> Your goal
Quote all entries in full, exactly.

Items listed in a dataset:
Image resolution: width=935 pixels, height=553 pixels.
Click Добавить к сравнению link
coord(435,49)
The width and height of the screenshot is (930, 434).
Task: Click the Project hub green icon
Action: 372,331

> Result
Image resolution: width=935 pixels, height=553 pixels.
Click Добавить к сравнению link
coord(435,49)
The width and height of the screenshot is (930, 434).
Task: Click the Project hub green icon
Action: 372,331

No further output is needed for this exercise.